Records

====

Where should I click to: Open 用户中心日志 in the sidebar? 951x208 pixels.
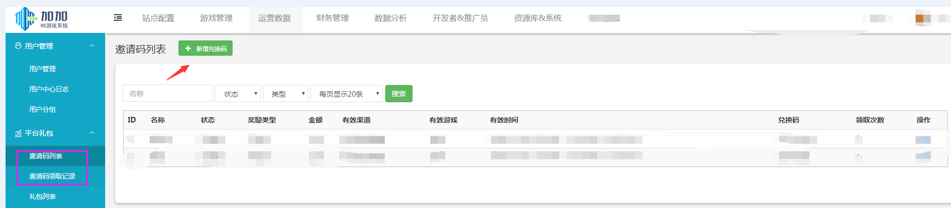click(49, 89)
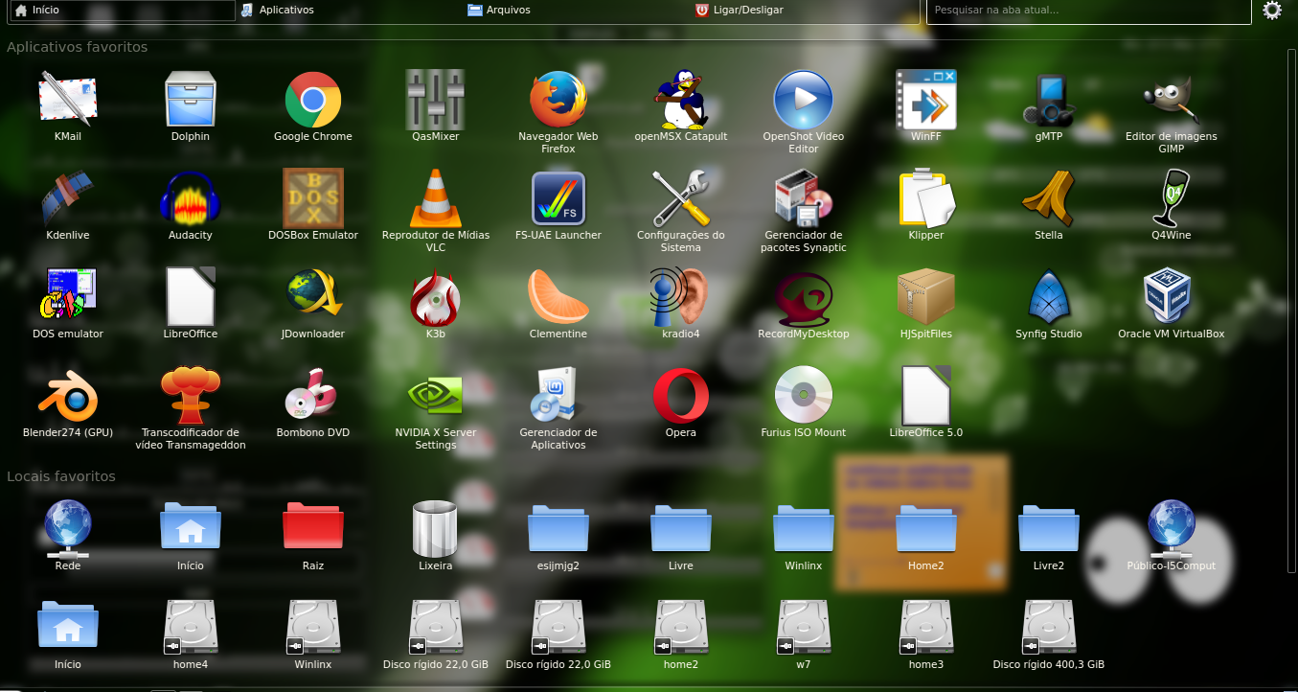Launch Oracle VM VirtualBox

pos(1171,297)
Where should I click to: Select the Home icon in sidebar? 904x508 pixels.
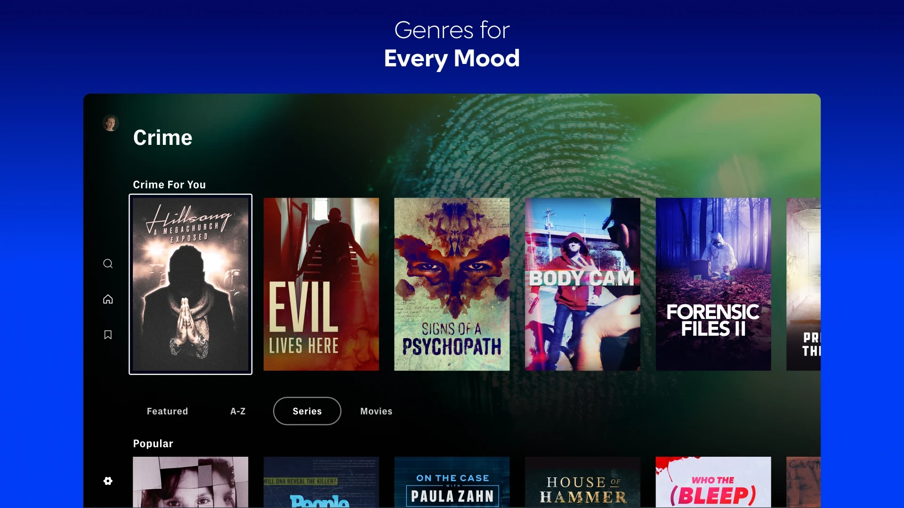[107, 299]
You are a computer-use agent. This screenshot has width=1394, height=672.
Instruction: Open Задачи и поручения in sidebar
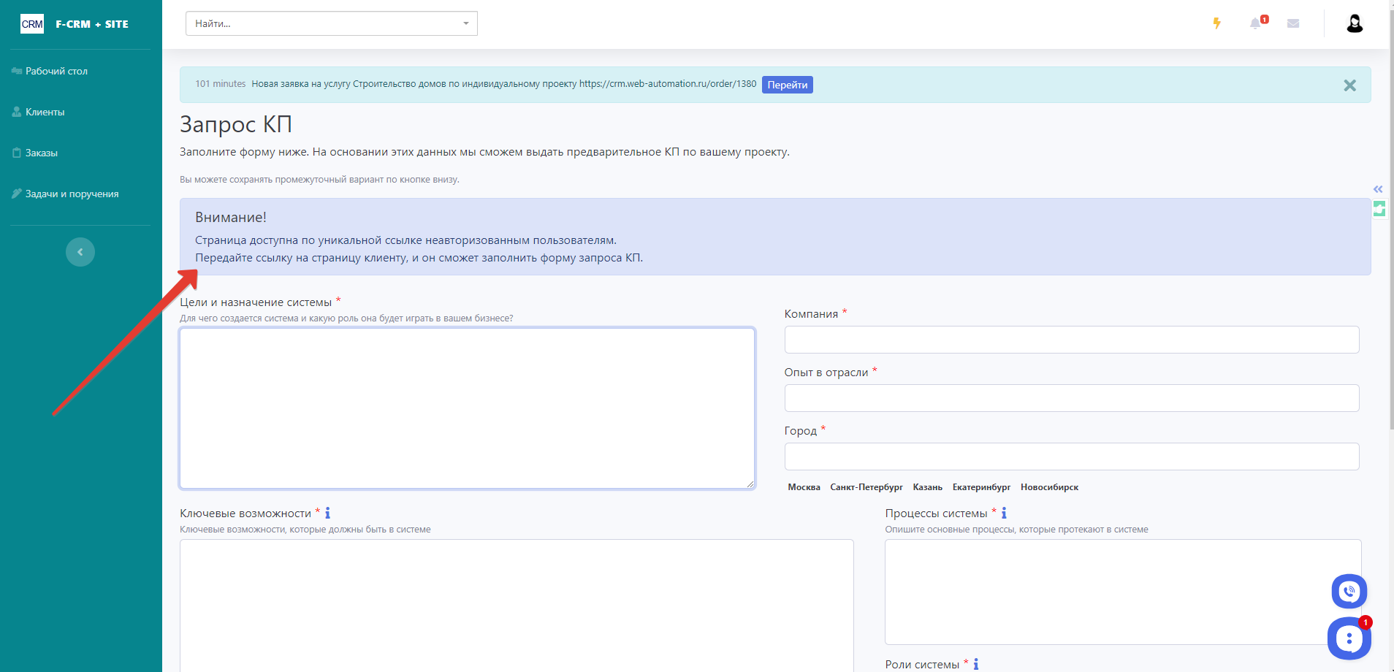tap(72, 194)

====

-- Aim of the task --
Convert the lines of the material above into a numbered list, omitting blank lines. Leave the pictures out of the list.

-- The solution --
1. Where should I click to: Open 用户中心日志 in the sidebar? 951x208 pixels.
2. click(49, 89)
3. Launch Oracle VM VirtualBox
4. pos(1171,297)
5. Where should I click to: Select the Home icon in sidebar? 904x508 pixels.
6. [107, 299]
7. You are a computer-use agent. This screenshot has width=1394, height=672.
8. Instruction: Open Задачи и поручения in sidebar
9. tap(72, 194)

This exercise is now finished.